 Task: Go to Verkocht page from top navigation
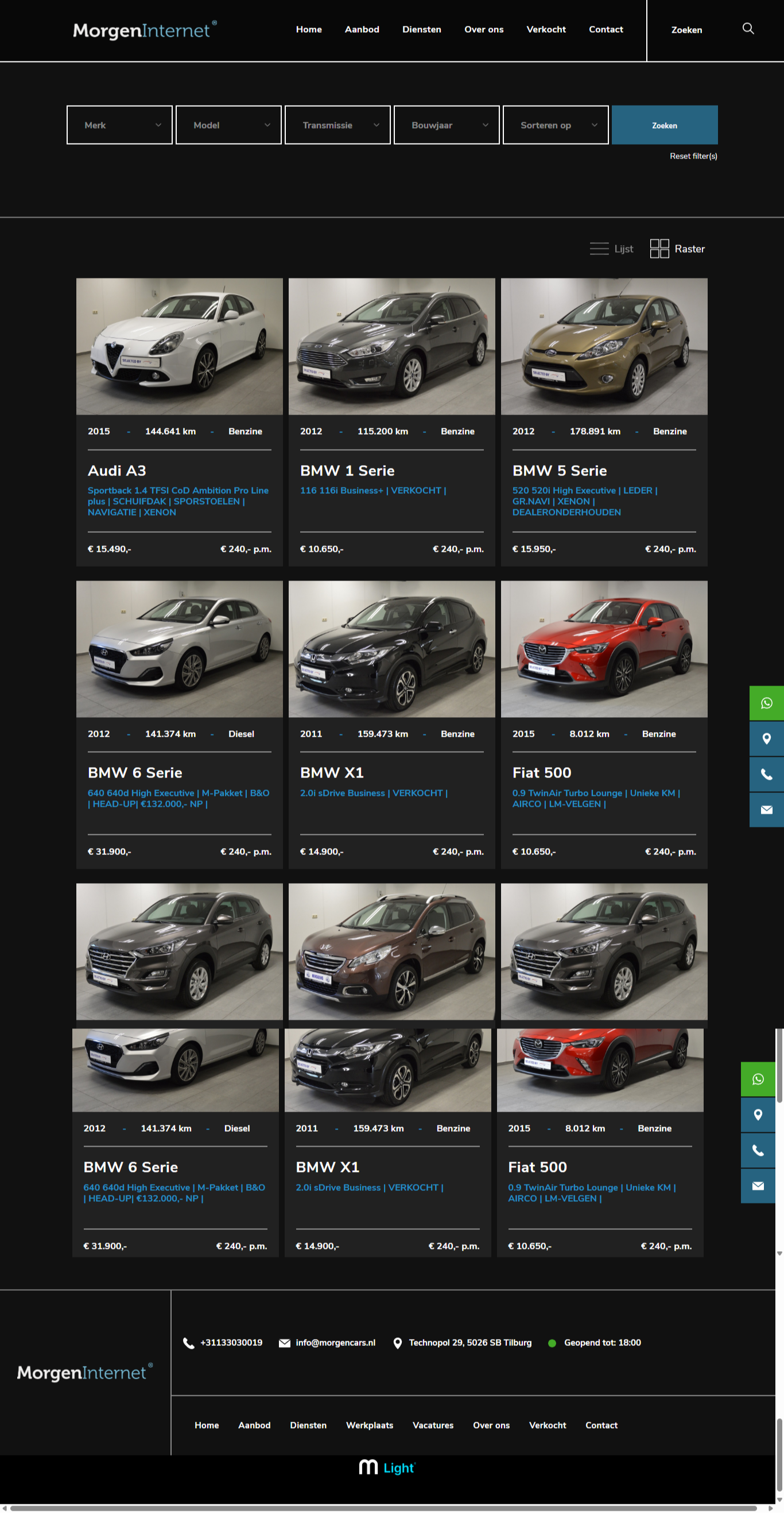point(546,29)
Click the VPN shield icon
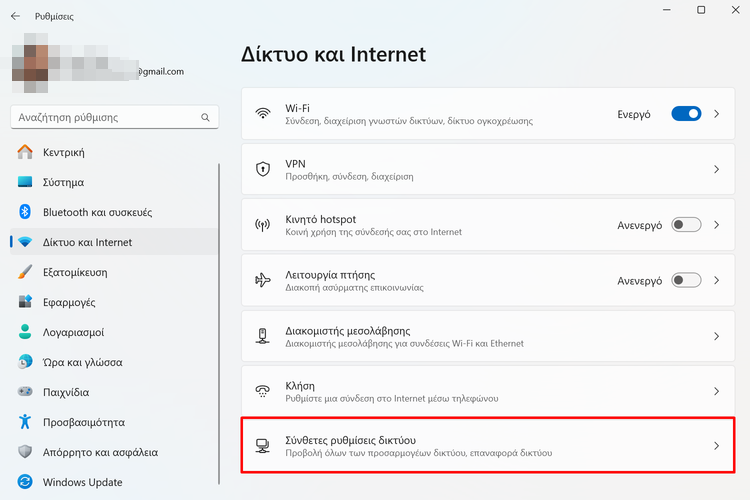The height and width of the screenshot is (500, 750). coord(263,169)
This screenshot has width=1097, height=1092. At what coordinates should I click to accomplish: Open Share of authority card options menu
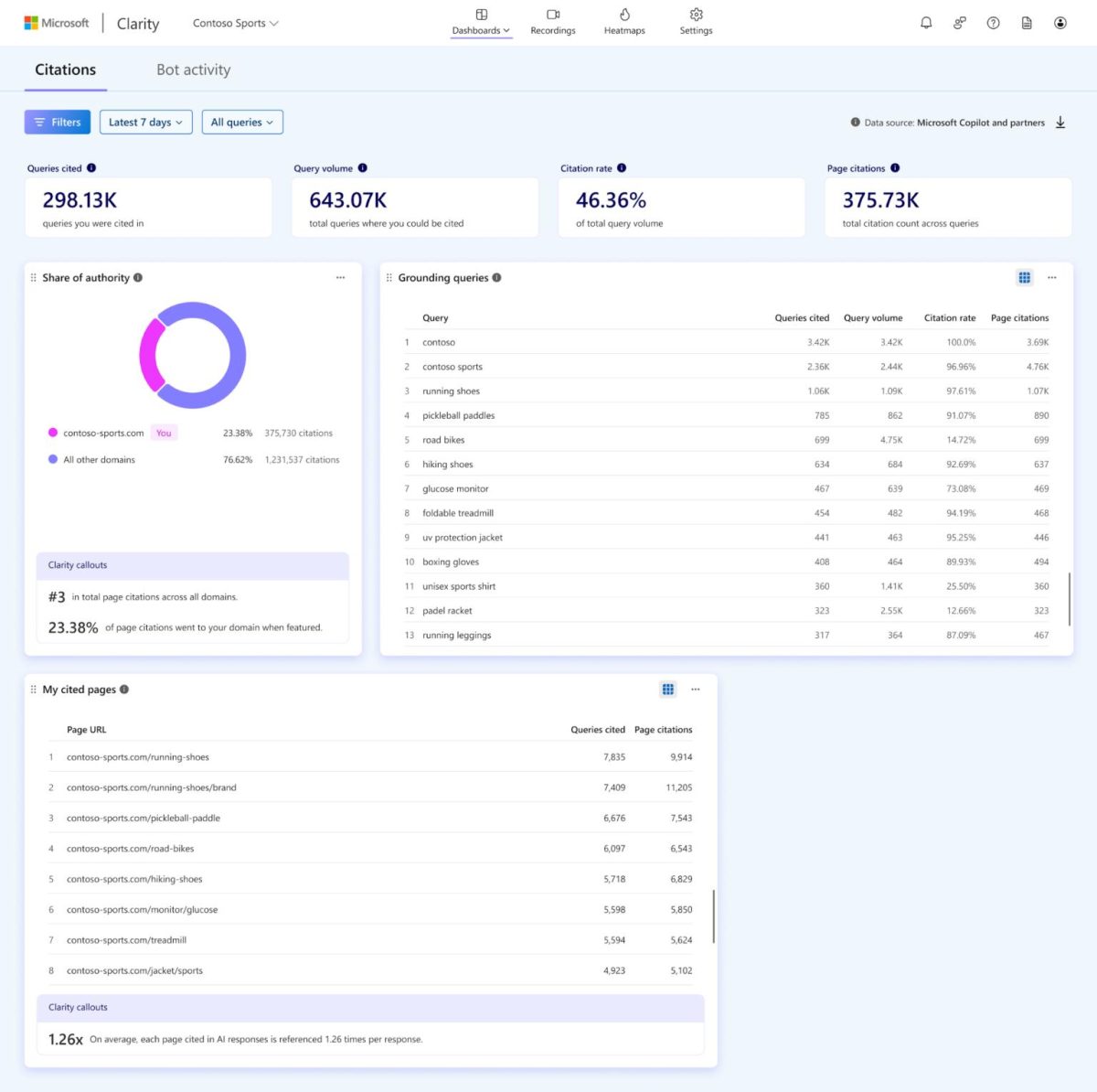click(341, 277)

• _Work item_
What is needed is an exact copy of the lines from the line with "This screenshot has" to the end of the data above, both included, without any pictures.

• _The completed task_
This screenshot has width=1097, height=1092. At what coordinates should I click to accomplish: Open Share of authority card options menu
click(341, 277)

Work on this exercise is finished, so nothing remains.